OPDRACHT:
Neem de vermeldingen vanaf het begin tot en met de regel met "point(338,103)" opnieuw over, verzoeken inbegrepen, en verschuif daarbij elke coördinaat in de antwoorden met 61.

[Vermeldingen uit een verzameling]

____

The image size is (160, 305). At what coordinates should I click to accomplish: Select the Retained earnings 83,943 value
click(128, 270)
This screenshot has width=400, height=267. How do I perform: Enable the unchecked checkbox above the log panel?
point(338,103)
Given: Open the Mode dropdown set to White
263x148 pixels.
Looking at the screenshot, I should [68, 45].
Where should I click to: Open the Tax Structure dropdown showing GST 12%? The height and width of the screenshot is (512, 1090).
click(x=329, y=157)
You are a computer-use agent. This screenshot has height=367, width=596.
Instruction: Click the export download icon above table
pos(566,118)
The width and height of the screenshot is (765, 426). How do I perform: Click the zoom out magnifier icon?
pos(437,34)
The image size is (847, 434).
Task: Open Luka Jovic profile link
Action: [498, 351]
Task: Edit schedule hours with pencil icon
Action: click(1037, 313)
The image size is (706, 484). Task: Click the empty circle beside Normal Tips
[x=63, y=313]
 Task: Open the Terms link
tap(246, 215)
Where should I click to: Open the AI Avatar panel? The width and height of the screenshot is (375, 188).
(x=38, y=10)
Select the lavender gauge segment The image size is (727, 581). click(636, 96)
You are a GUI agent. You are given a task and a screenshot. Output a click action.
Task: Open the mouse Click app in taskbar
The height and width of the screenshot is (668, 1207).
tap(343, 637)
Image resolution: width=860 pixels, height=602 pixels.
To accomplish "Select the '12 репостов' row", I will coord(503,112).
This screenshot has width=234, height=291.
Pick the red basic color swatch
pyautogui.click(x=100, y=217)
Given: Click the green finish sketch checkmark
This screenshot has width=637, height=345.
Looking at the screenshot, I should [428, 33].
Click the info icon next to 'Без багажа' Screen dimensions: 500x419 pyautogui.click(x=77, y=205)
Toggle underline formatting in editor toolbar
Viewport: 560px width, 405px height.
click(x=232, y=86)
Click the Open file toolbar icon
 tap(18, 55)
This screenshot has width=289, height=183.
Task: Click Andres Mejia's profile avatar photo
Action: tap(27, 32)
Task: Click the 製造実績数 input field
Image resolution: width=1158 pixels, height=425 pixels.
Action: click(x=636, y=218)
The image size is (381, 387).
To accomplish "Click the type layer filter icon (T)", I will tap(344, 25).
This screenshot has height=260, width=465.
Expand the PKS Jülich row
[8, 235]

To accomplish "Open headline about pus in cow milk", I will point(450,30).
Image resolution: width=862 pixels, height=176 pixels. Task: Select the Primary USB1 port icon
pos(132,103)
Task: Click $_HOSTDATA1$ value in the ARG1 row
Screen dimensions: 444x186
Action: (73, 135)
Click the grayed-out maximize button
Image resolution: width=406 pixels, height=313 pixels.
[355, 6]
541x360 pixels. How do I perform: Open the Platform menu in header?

____

ANTWOORD:
The image size is (160, 305). At what coordinates should I click to accomplish: Select the Retained earnings 83,943 value
click(189, 331)
This screenshot has width=400, height=267. How do I perform: Enable the unchecked checkbox above the log panel?
point(399,164)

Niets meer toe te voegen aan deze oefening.